Estes são sinais claros do reforço do individualismo.
Pessoas egoístas são centradas em si mesmas, e as avarentas confiam no poder do dinheiro e fazem o possível para que o acúmulo de recursos financeiros esteja sempre em suas mãos.
Incontinência.
Este mal refere-se à ausência de domínio próprio.
Como exemplo, observe uma pessoa que não pode comer determinado alimento por causa de recomendação médica de não ingerir sal.
Essa mesma pessoa, diante de um determinado prato carregado de sal no seu preparo, não consegue dominar-se, come até se fartar e depois sente, em seu corpo, os sintomas de sua incontinência.
Os servos de Deus são recomendados a fazerem tudo com disciplina e moderação, pois o domínio próprio (ou temperança) é uma das manifestações do fruto do Espírito = (Gl 5.22).
Orgulho e vaidade.
Não é pecado nos sentirmos contentes quando tomamos decisões certas, fazemos bons negócios ou obtemos sucesso em determinada área da vida.
O problema reside na atitude que temos diante de Deus e das pessoas em relação ao nosso sucesso.
O orgulhoso tende a se tornar arrogante e vaidoso com suas conquistas, e este é um péssimo caminho para se trilhar.

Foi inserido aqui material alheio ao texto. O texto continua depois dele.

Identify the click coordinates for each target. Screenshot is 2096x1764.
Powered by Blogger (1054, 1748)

Como servos de Deus, não temos motivo para ser pessoas orgulhosas, pois, sem Jesus, nada podemos fazer = (Jo 15.5).
Traição.
Este é um mal que acontece quando há como pré-requisito, a confiança.
Apenas traem aquelas pessoas que conseguiram demonstrar ser confiáveis, que conseguem participar e transmitir uma imagem de confiabilidade e solidez de caráter.
A traição costuma vir de uma pessoa que nos seja próxima, que nos conheça, como foi o caso de Judas em relação ao Senhor Jesus.
Mal uso do poder.
O poder tem a fama histórica de “corromper” aqueles que dele se aproximam.
É necessário que algumas pessoas sejam colocadas em posições de comando e tomada de decisão, mas sempre com o objetivo de servir à coletividade.
Entretanto, muitas pessoas que estão em evidência utilizam- se do poder para benefício próprio, seja beneficiando-se a si mesmos, seja prejudicando e perseguindo outras pessoas.
Aqui jaz o mal uso do poder.
A Bíblia mostra que é possível estar em posição de evidência e não usar de forma errada a autoridade que nos foi confiada.
Basta olhar para o exemplo do profeta Daniel, que foi primeiro ministro por muitos anos e que, além de orar a Deus três vezes por dia, possuía integridade tal que seus inimigos não tinham de que acusá-lo.
Se uma pessoa está debaixo da vontade de Deus e submisso a Ele, certamente não fará mau uso do poder que lhe foi confiado.